L’exposition est complétée par des vidéos d’artistes montrant les bâtiments dans leur vie quotidienne, par une présentation de la collaboration avec l’artiste jurassien Rémy Zaugg et par une présentation de leurs travaux de recherche et d’enseignement.
«Des rêves sucrés»
Enfin, cherchant un moyen ludique de proposer un souvenir aux visiteurs, «un morceau d’architecture à emporter, quelque chose qui soit moins stupide qu’une casquette ou un t-shirt», les architectes ont failli se transformer en pâtissiers-confiseurs.

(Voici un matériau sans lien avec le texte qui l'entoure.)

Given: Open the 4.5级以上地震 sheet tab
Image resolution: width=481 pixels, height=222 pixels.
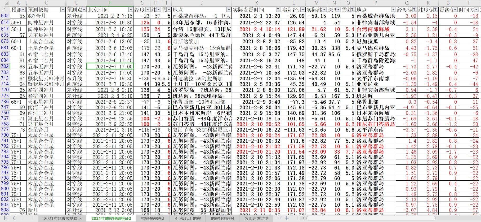Looking at the screenshot, I should [188, 218].
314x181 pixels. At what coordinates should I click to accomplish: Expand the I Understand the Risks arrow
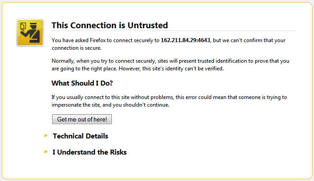[x=46, y=152]
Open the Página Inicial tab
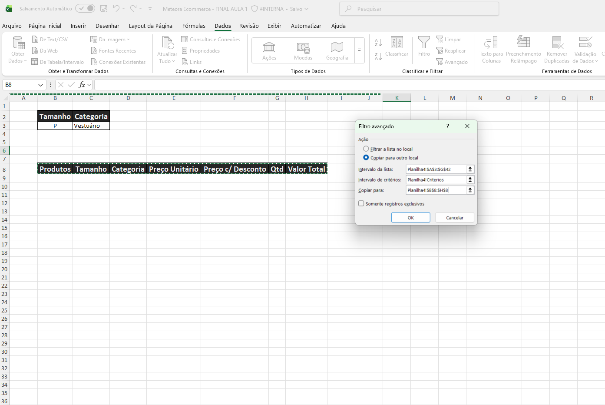The image size is (605, 405). [x=45, y=26]
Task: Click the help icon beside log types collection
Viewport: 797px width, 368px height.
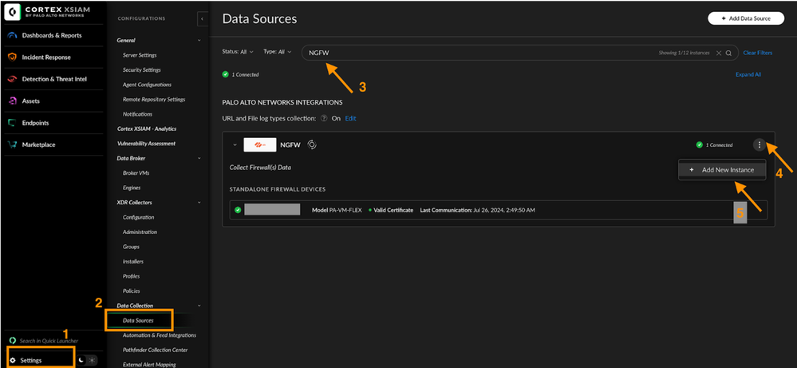Action: [x=324, y=118]
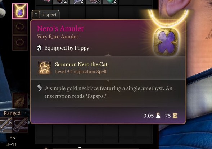Viewport: 212px width, 149px height.
Task: Select the pale purple item stack
Action: (x=77, y=2)
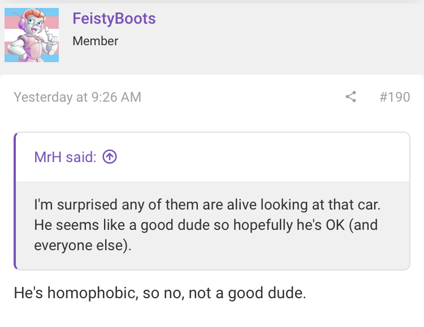Image resolution: width=424 pixels, height=327 pixels.
Task: Click the white header area of quote box
Action: point(213,157)
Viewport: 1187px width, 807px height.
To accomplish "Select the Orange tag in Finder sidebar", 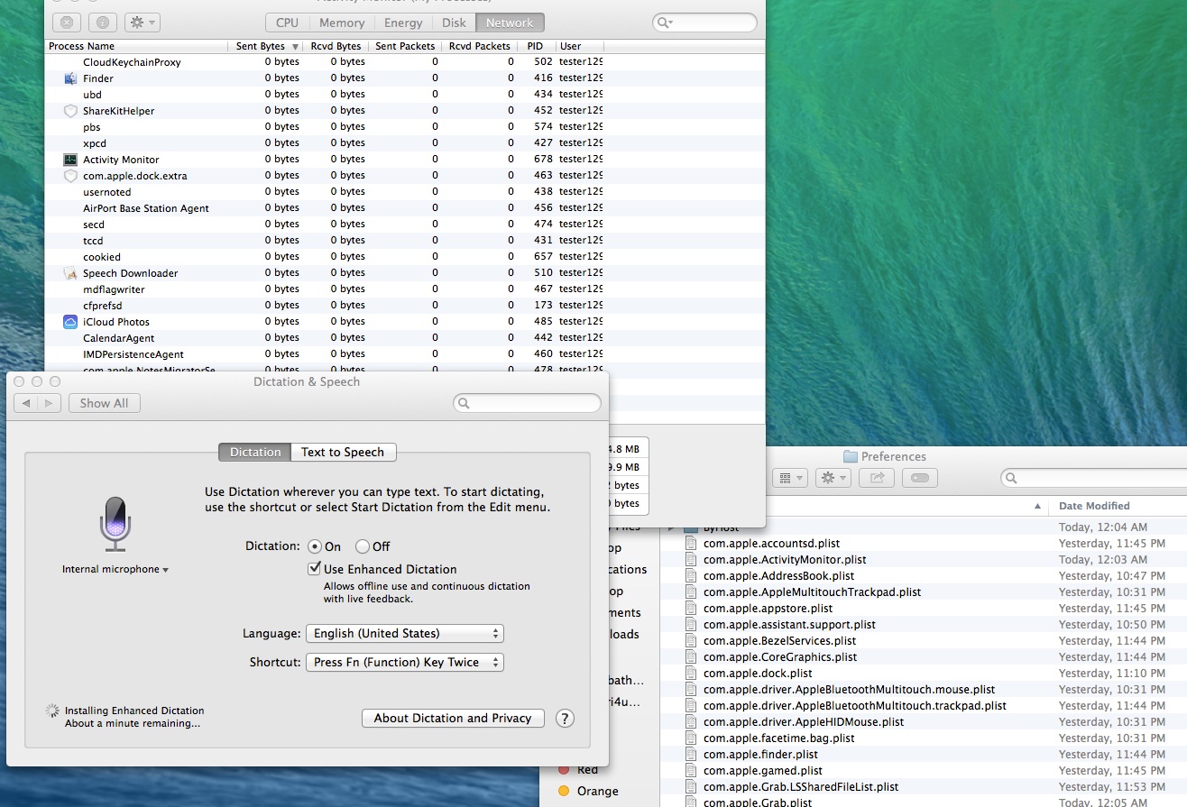I will (x=597, y=791).
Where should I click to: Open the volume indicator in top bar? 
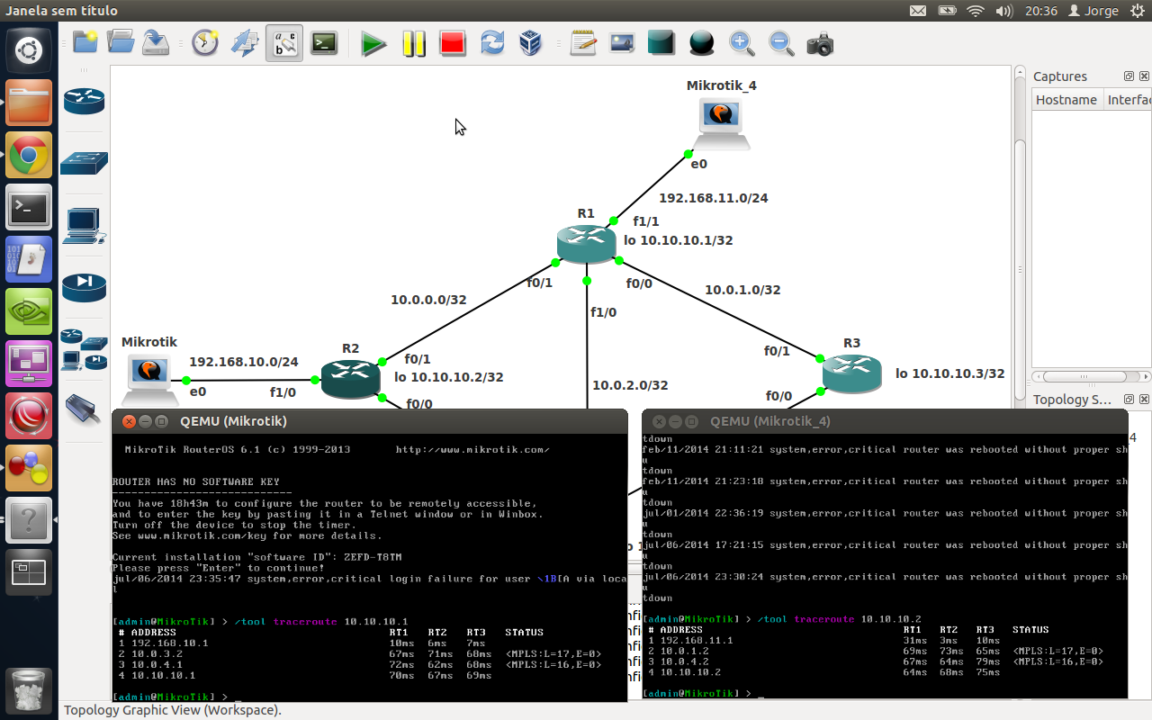point(1004,11)
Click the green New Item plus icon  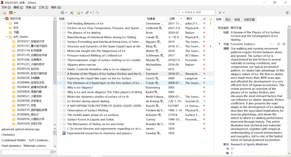pyautogui.click(x=62, y=13)
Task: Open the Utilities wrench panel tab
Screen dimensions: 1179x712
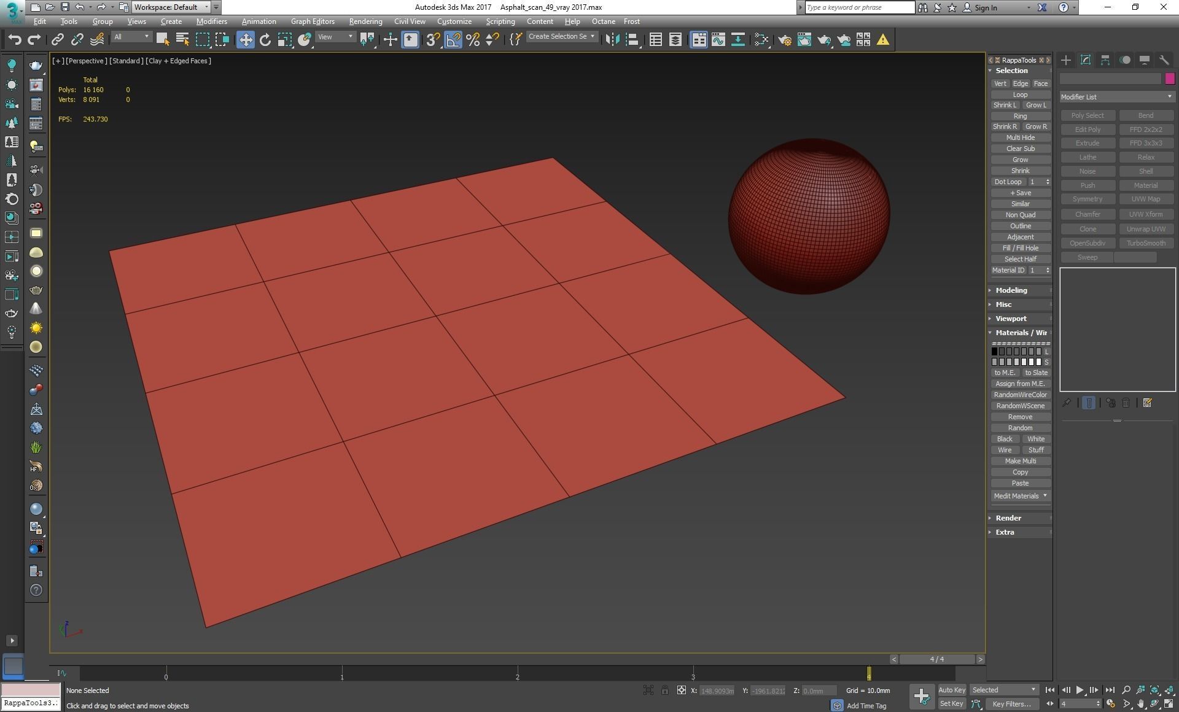Action: pos(1164,60)
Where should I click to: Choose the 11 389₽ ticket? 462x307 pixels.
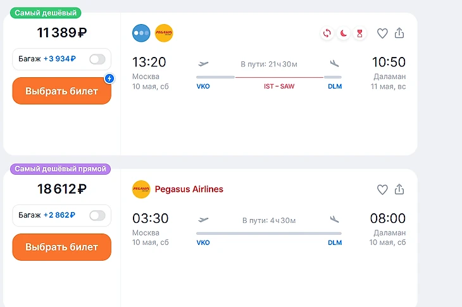[x=61, y=91]
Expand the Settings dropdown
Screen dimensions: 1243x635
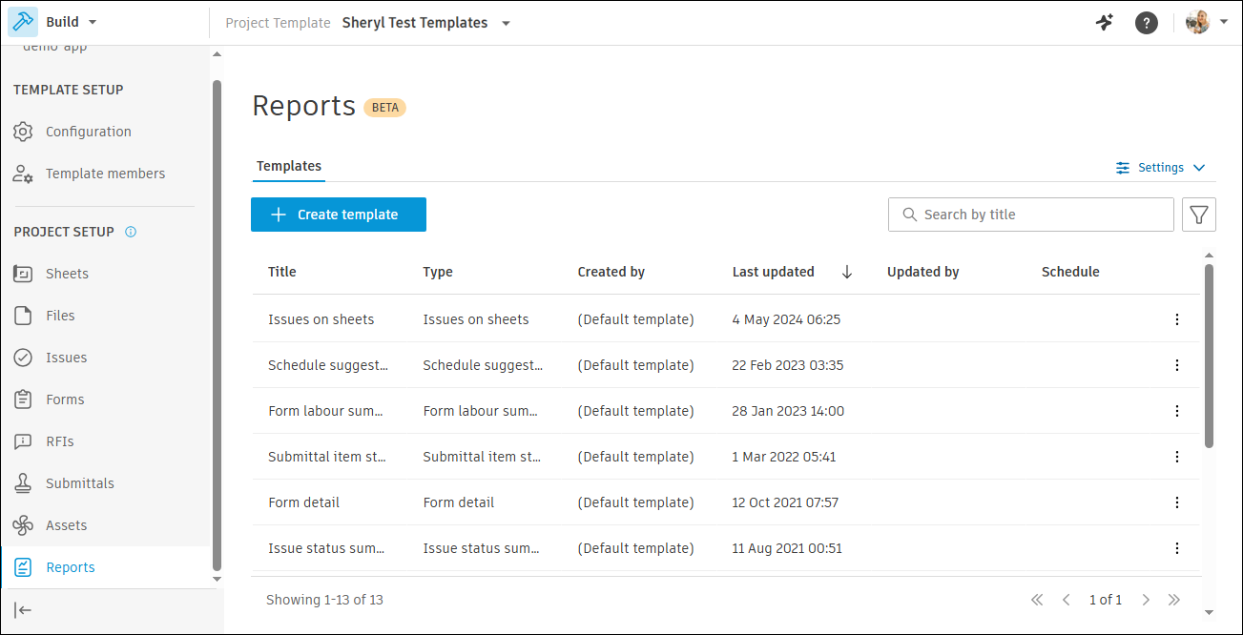(x=1161, y=168)
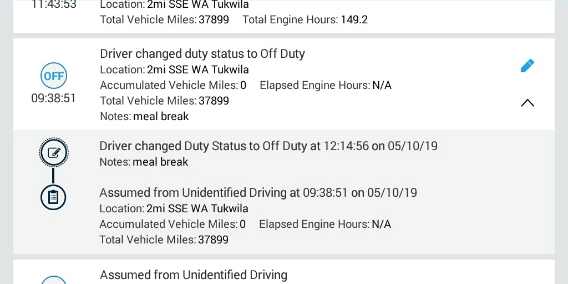Click Elapsed Engine Hours N/A in white card
568x284 pixels.
tap(326, 86)
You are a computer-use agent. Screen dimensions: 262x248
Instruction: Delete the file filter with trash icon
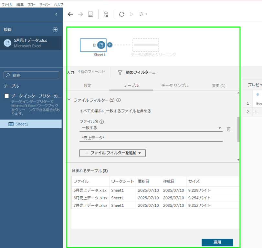click(x=228, y=129)
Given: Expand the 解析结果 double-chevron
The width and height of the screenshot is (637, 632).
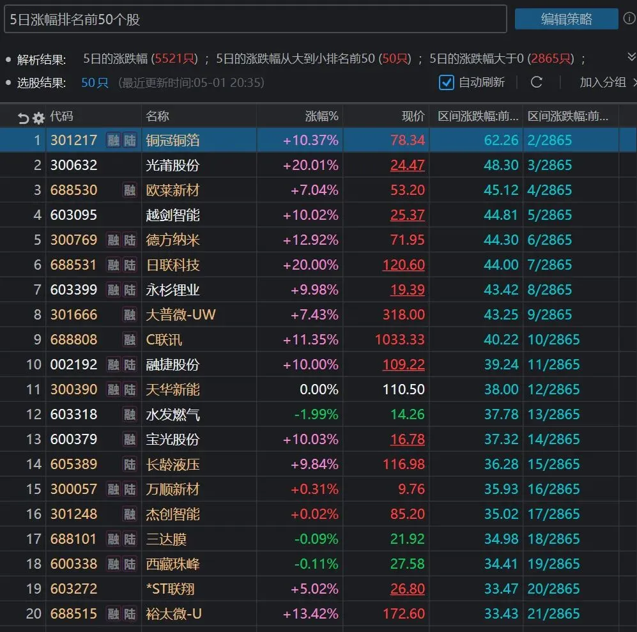Looking at the screenshot, I should pos(631,56).
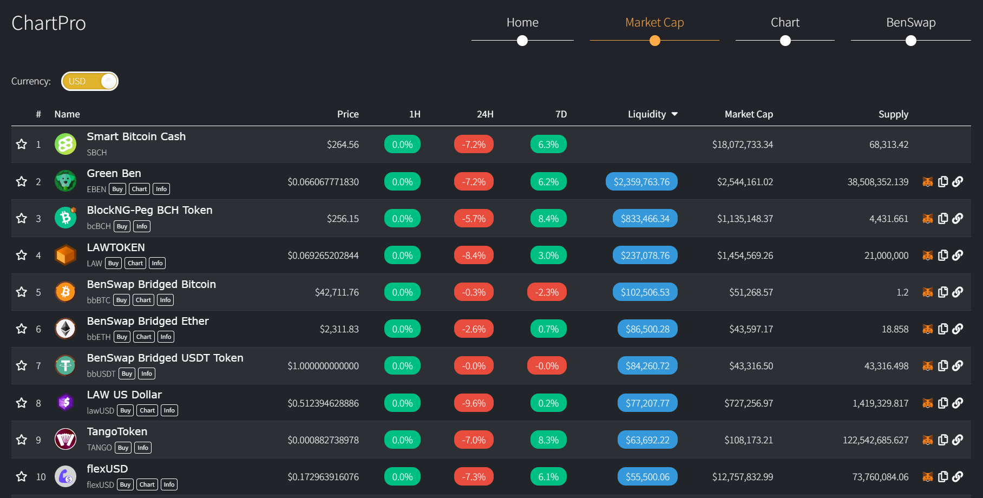Image resolution: width=983 pixels, height=498 pixels.
Task: Star LAW US Dollar as favorite
Action: tap(22, 403)
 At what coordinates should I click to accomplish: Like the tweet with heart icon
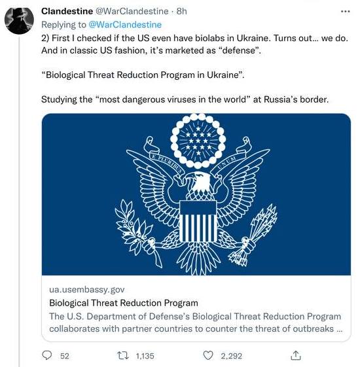point(208,355)
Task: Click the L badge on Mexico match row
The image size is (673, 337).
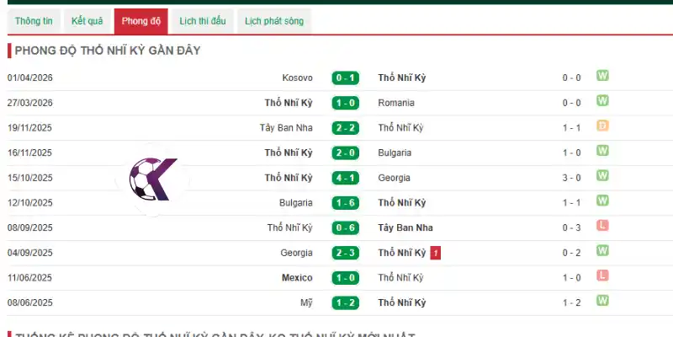Action: 602,275
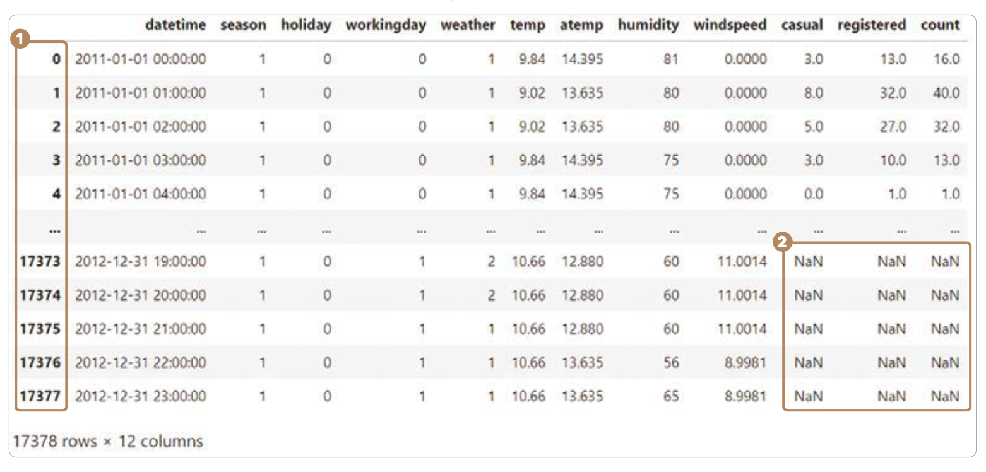
Task: Select row index 17377
Action: tap(41, 397)
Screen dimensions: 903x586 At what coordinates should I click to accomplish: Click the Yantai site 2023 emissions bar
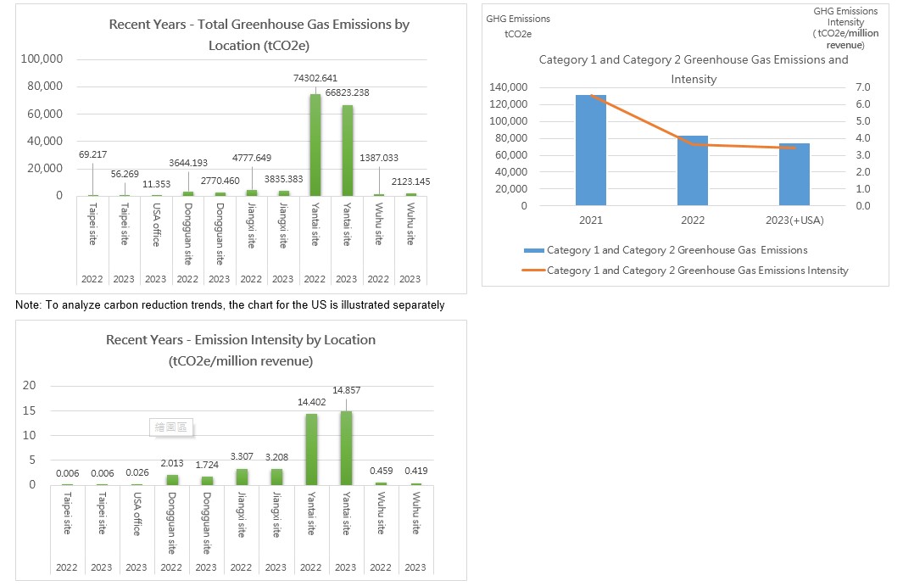pos(348,150)
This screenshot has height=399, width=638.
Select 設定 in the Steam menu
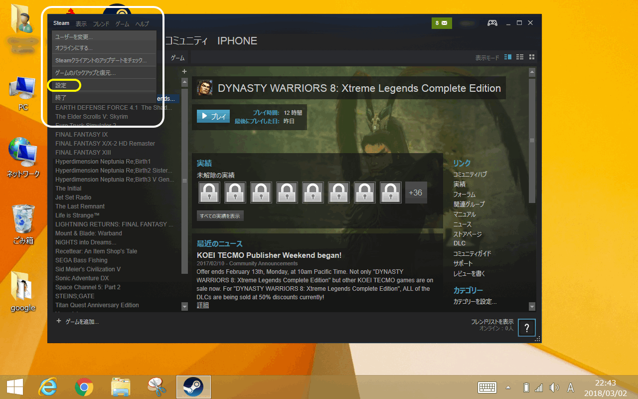point(61,86)
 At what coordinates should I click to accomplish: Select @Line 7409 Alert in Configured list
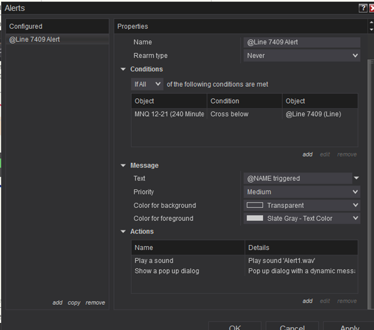[35, 40]
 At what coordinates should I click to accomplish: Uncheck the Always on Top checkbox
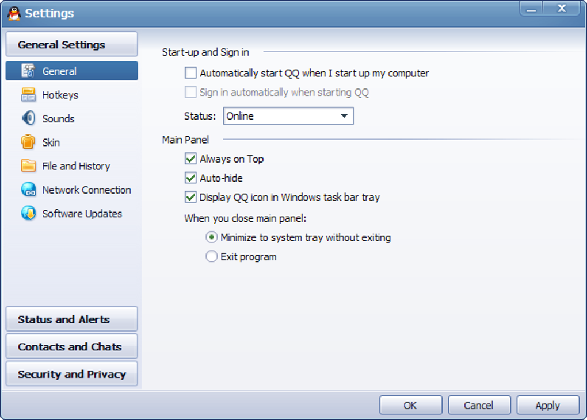click(190, 159)
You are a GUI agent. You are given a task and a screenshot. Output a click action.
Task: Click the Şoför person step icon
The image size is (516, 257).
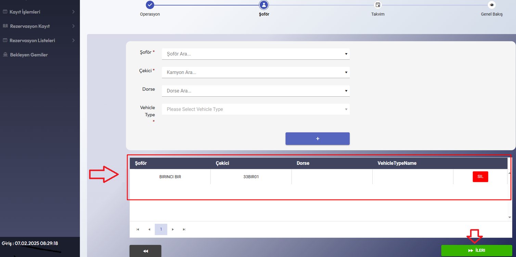pos(264,5)
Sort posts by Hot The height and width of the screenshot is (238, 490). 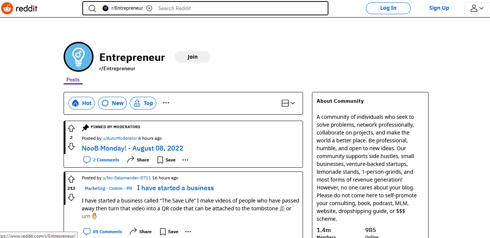pyautogui.click(x=82, y=103)
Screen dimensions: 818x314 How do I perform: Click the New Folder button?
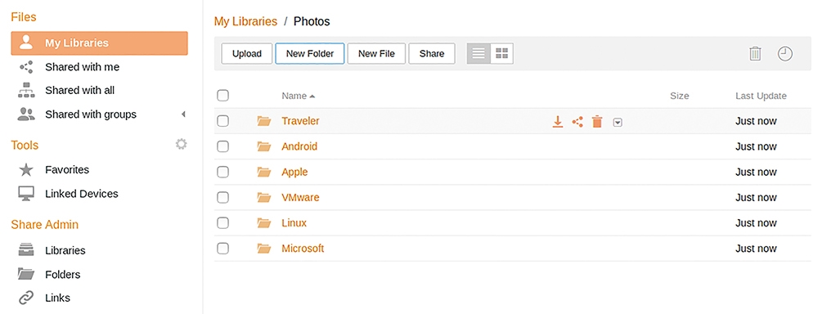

«Nous avons songé à fabriquer la Tate en sucre ou des mini-Schaulager en massepain, mais cela aurait été absurde et ne conduisait qu’à ironiser sur notre œuvre», explique Jacques Herzog.
Résultat: Herzog & de Meuron ont inventé des «sweet dreams», une sorte de maquette de paysage fantastique, avec des pics de plastique rouge flamboyant, vendus aussi à l’unité et fabriqués à partir d’un alliage de sucre fondu. La recherche sur les matériaux n’a pas de limite!
swissinfo, Ariane Gigon Bormann, Bâle
«Herzog & de Meuron. No 250», Schaulager de Bâle, du 8 mai au 12 septembre.
– Amis d’enfance, les deux architectes ont développé une complicité professionnelle qui les a conduits à ouvrir un bureau ensemble en 1978, à Bâle.
– Leur bureau compte aujourd’hui au total six partenaires et près de 200 collaborateurs.
– Herzog & de Meuron ont conçu des bâtiments qui comptent parmi les réalisations les plus marquantes de ces dernières années.
– Ils ont ainsi construit la Tate Modern Gallery à Londres, le stade St-Jacques à Bâle (en cours d’agrandissement), le bâtiment Prada à Tokyo.
– Parmi les œuvres en chantier, on trouve le stade principal des futurs Jeux olympiques de Pékin en 2008, le futur stade de Munich et des quartiers entiers à Shanghai et Jinhua (Chine).
– Herzog & de Meuron ont reçu en 2001 le Prix Pritzker, le Prix Nobel d’architecture.
– Avec Marcel Meili et Roger Diener, ils animent en outre le «ETH Studio Basel», au départ un «garage» de réflexion et d’enseignement qui a été intégré dans l’Institut «Réseau Ville et paysage» (NSL) de l’EPF.